Es würde mich sehr freuen, wenn jemand mir bitte weiterhelfen könnte.


In Microsoft Access kann man mehere Abfragen hintereinander geschaltet abfragen.
Somit ist es möglich erst Daten in einzelne Abfragen aus mehreren Tabelle auszulesen.
Diese Daten können dann aus den Abfragen heraus, entsprechend der Anforderung mit nachgeordneten Abfrage weiter aufbereitet werden.

Gibt es eine Möglichkeit, dies auch per SQL Abfragen und JAVA zu generieren?
Die Daten werden dann beispielsweise in einen Recordset gelesen, der als Ergebnis der ersten Abfrage fungiert.
Und dann werden weitere Abfragen nachgeschaltet, die die Daten aus den Recordsets erneut abfragen.

Oder ist das Problem nur mit temporären Tabellen, die die Zwischenergebnisse beinhalten würden,  zu erschlagen?

Bitte um Eure Hilfe!!!

Vielen Dank für alles im Voraus

Niels


----------



## frapo (26. Dez 2008)

Was verwendest du für eine Datenbank? Du könntest das im Prinzip ja auch mit Subselects erreichen, also reinem SQL.


----------



## niels97 (27. Dez 2008)

Danke für Deine Nachricht.
Ich verwende eine MySQL Datenbank.

Hast Du ein Beispiel von so einem subselect?

Und ist es auch möglich Recordsets wie Unterabfragen zu behandeln?

Danke für die Hilfe.

Niels


----------



## frapo (27. Dez 2008)

Niels97 hat gesagt.:
			
		

> Hast Du ein Beispiel von so einem subselect?
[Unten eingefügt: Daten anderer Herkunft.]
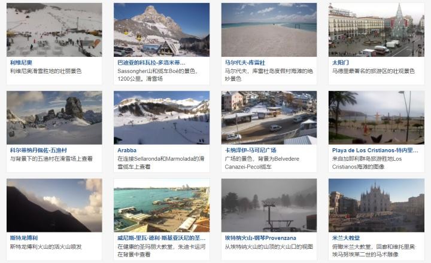Open the Madrid square webcam thumbnail
431x263 pixels.
coord(377,30)
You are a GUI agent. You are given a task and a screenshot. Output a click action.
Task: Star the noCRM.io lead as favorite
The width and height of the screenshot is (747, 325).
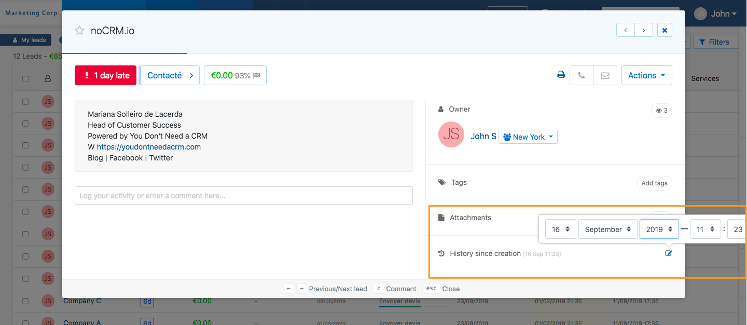(x=79, y=31)
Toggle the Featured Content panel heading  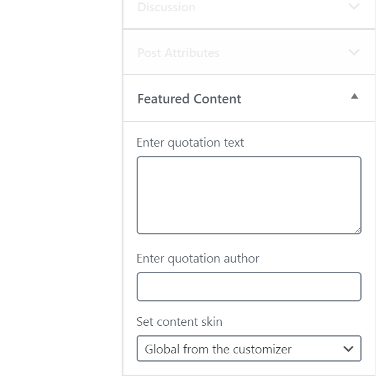click(x=189, y=99)
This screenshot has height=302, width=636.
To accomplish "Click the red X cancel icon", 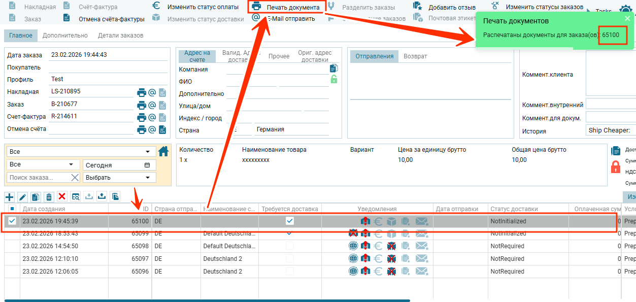I will 62,196.
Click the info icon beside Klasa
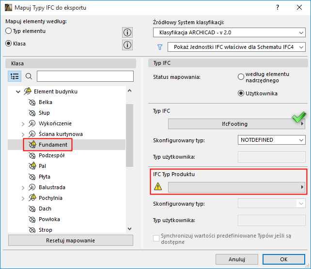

Ein Beispiel für ein Sub-Select findest du in der MySQL-Doku: MySQL - Sub-Select



			
				Niels97 hat gesagt.:
			
		

> Und ist es auch möglich Recordsets wie Unterabfragen zu behandeln?



Sagen wir mal so: wenn die Daten, die das Recordset füllen, aus der DB kommen, dann kann man sie sicher auch in einer Unterabfrage (eben einem Sub-Select) verwenden. Es kommt halt drauf an was du genau vorhast, du müsstest vielleicht konkreter sagen, was du genau für ein Problem lösen möchtest. 

Es gibt theoretisch viele Wege die man nutzen könnte. Auch das erstellen von temporären Tabellen über INSERT INTO wäre eine Möglichkeit. 

Gruß
frapo


----------